> **Informations extraites**
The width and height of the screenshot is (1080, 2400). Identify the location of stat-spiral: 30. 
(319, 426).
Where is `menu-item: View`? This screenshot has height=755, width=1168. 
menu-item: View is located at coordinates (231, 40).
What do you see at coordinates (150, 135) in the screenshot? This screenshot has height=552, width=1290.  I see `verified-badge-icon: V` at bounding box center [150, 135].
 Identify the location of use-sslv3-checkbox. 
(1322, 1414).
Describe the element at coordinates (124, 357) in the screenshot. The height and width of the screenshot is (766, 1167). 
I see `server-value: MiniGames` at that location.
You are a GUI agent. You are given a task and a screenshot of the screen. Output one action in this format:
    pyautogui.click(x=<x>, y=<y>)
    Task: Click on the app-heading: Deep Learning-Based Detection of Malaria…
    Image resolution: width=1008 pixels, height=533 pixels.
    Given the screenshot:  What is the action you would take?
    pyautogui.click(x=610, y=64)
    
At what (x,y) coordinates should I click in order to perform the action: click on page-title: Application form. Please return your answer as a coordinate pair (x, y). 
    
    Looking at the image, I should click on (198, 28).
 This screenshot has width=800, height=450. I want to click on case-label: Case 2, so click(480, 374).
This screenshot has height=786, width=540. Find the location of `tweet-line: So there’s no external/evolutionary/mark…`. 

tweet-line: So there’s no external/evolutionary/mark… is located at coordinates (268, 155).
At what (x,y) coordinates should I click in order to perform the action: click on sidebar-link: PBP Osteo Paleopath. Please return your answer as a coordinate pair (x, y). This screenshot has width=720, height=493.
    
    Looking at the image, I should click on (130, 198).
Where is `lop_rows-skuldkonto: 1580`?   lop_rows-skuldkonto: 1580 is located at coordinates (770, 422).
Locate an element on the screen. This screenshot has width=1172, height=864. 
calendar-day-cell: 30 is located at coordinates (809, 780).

> **Consigne**
Pouvez-vous reproduire à l'identique l'ensemble des items ci-dessus, sans en modifier une seule ligne ?

> **Tâche réalisée**
The width and height of the screenshot is (1080, 2400). Identify the location of stat-spiral: 30. 
(319, 426).
Where is `menu-item: View`? This screenshot has height=755, width=1168. 
menu-item: View is located at coordinates (231, 40).
What do you see at coordinates (150, 135) in the screenshot? This screenshot has height=552, width=1290.  I see `verified-badge-icon: V` at bounding box center [150, 135].
 Identify the location of use-sslv3-checkbox. 
(1322, 1414).
Describe the element at coordinates (124, 357) in the screenshot. The height and width of the screenshot is (766, 1167). 
I see `server-value: MiniGames` at that location.
You are a GUI agent. You are given a task and a screenshot of the screen. Output one action in this format:
    pyautogui.click(x=<x>, y=<y>)
    Task: Click on the app-heading: Deep Learning-Based Detection of Malaria…
    Image resolution: width=1008 pixels, height=533 pixels.
    Given the screenshot:  What is the action you would take?
    pyautogui.click(x=610, y=64)
    
At what (x,y) coordinates should I click in order to perform the action: click on page-title: Application form. Please return your answer as a coordinate pair (x, y). 
    
    Looking at the image, I should click on (198, 28).
 This screenshot has width=800, height=450. I want to click on case-label: Case 2, so click(480, 374).
This screenshot has height=786, width=540. Find the location of `tweet-line: So there’s no external/evolutionary/mark…`. 

tweet-line: So there’s no external/evolutionary/mark… is located at coordinates (268, 155).
At what (x,y) coordinates should I click in order to perform the action: click on sidebar-link: PBP Osteo Paleopath. Please return your answer as a coordinate pair (x, y). This screenshot has width=720, height=493.
    
    Looking at the image, I should click on (130, 198).
Where is `lop_rows-skuldkonto: 1580`?   lop_rows-skuldkonto: 1580 is located at coordinates (770, 422).
Locate an element on the screen. This screenshot has width=1172, height=864. 
calendar-day-cell: 30 is located at coordinates (809, 780).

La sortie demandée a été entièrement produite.